**Problem to work on:** Reproduce the material below, swapping each occurrence of "image size" for "image dimensions" and changing nothing else. Leave the pictures out of your answer.
─── Input rows
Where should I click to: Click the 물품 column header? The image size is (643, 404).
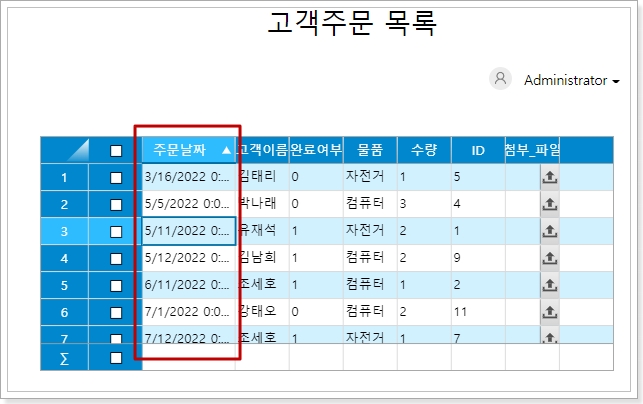370,150
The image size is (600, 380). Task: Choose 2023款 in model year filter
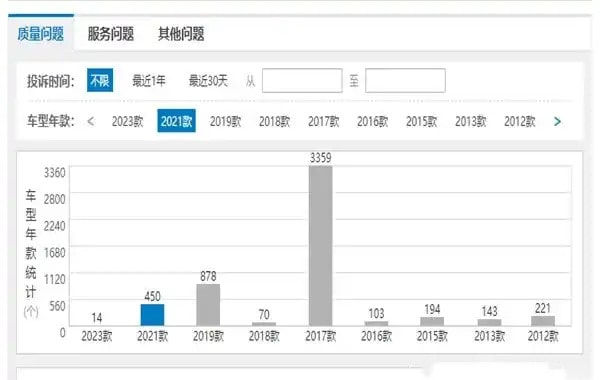[127, 122]
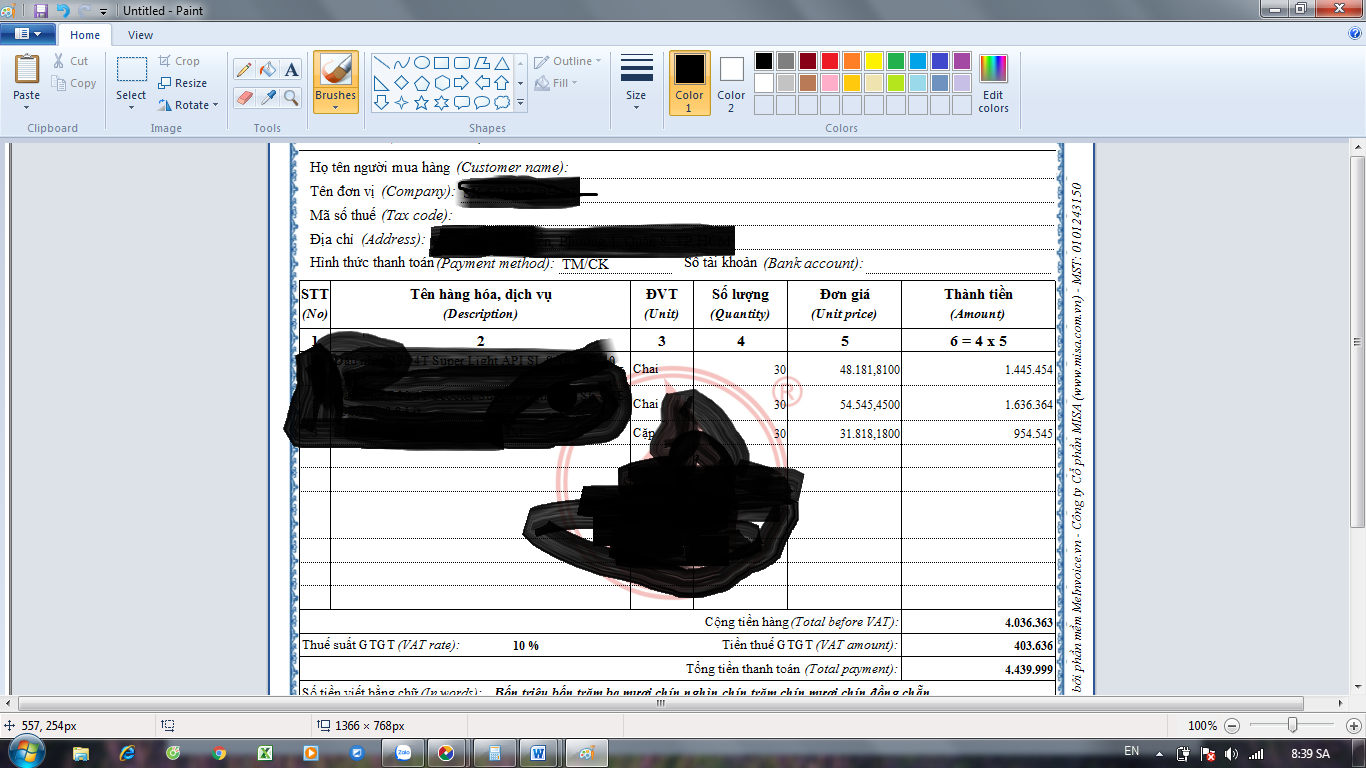Activate Color 2 background selector
The height and width of the screenshot is (768, 1366).
pyautogui.click(x=731, y=83)
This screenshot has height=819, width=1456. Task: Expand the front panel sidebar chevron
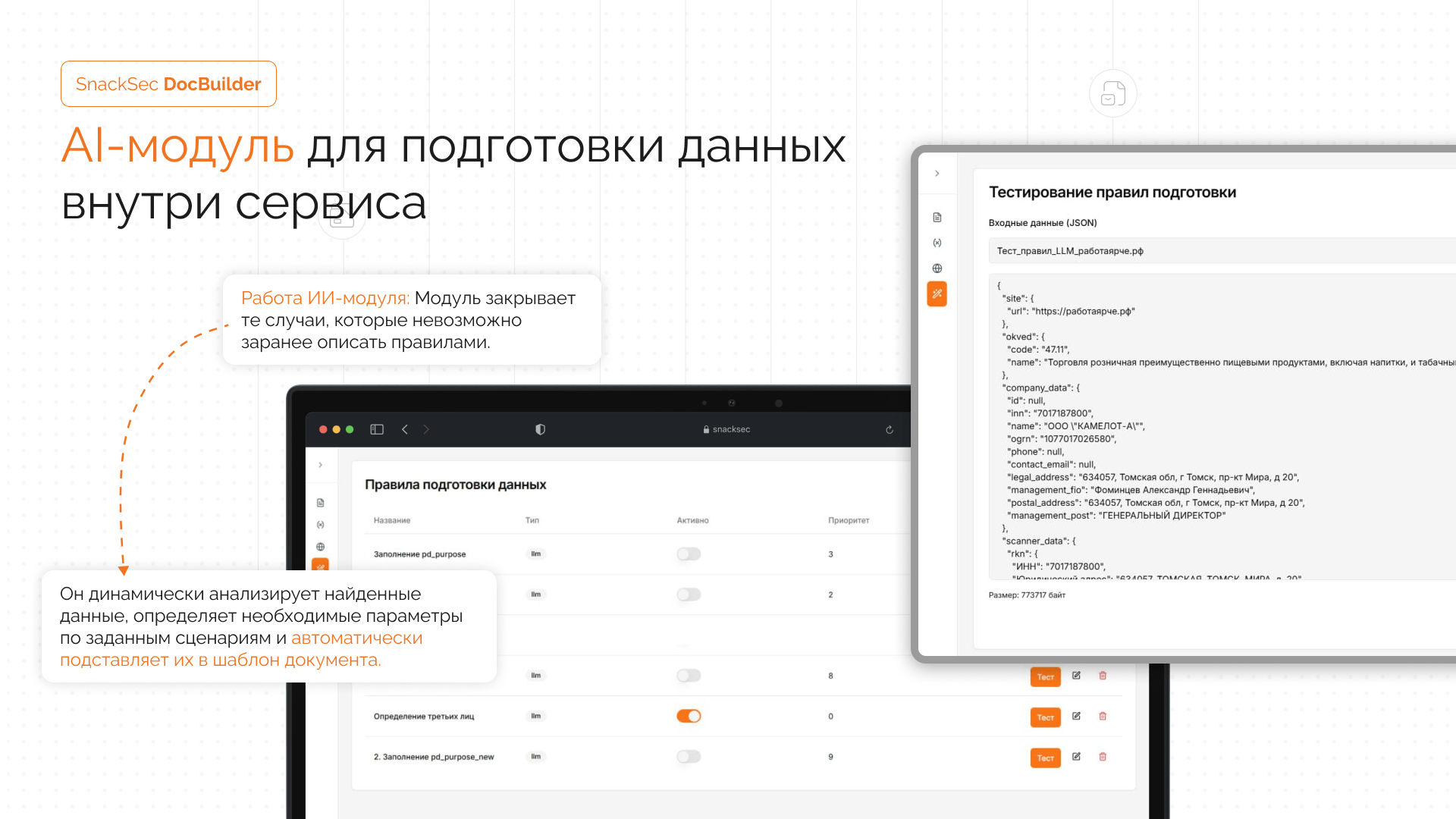937,174
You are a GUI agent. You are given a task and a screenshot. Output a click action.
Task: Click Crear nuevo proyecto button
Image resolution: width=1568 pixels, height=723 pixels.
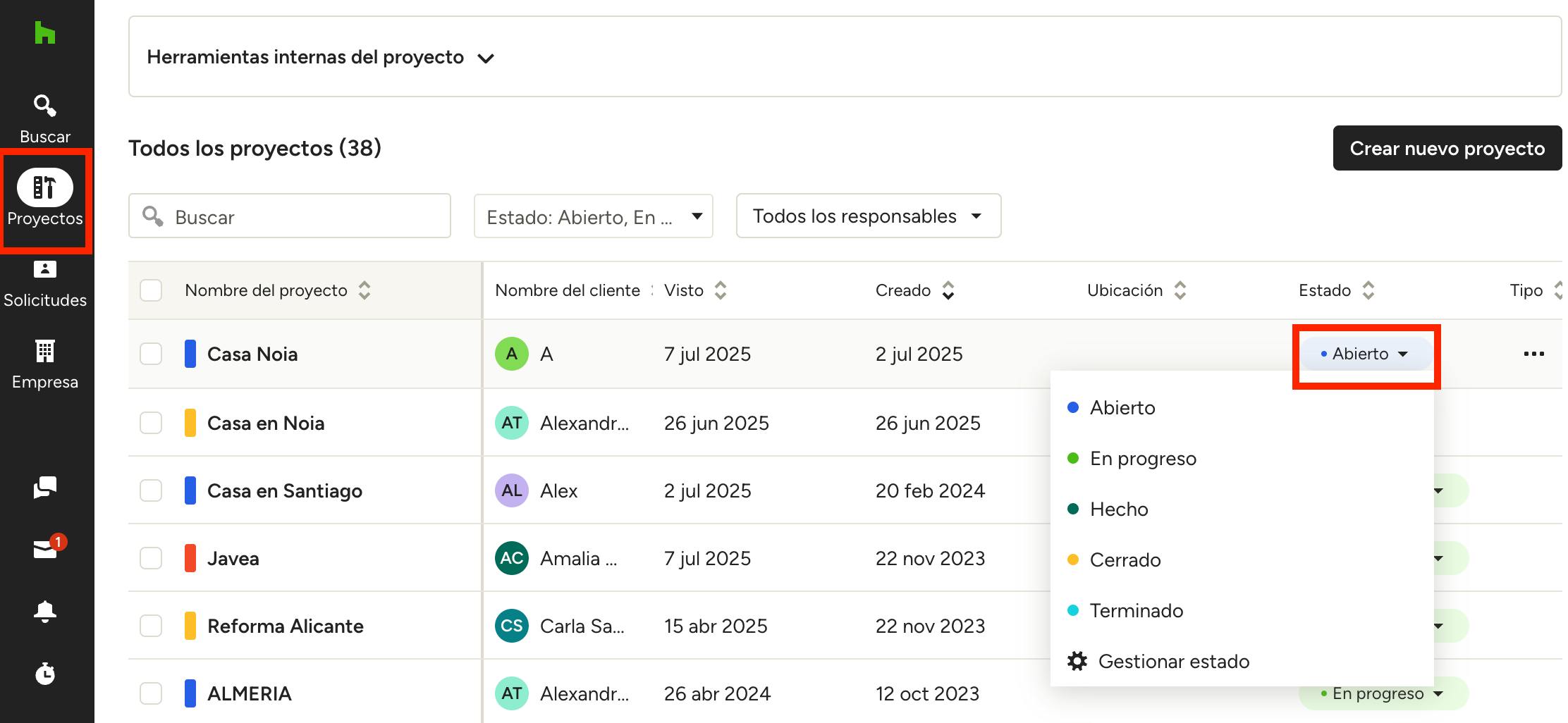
──────
**Answer for this exercise:**
Where should I click to: Click the 물품 column header? The image dimensions is (643, 404).
370,150
The image dimensions is (600, 380). Task: Choose 2023款 in model year filter
[127, 122]
Activate Color 2 background selector
The height and width of the screenshot is (768, 1366).
pyautogui.click(x=731, y=83)
This screenshot has height=819, width=1456. Task: Expand the front panel sidebar chevron
937,174
You are a GUI agent. You are given a task and a screenshot. Output a click action.
Task: Click Crear nuevo proyecto button
Image resolution: width=1568 pixels, height=723 pixels.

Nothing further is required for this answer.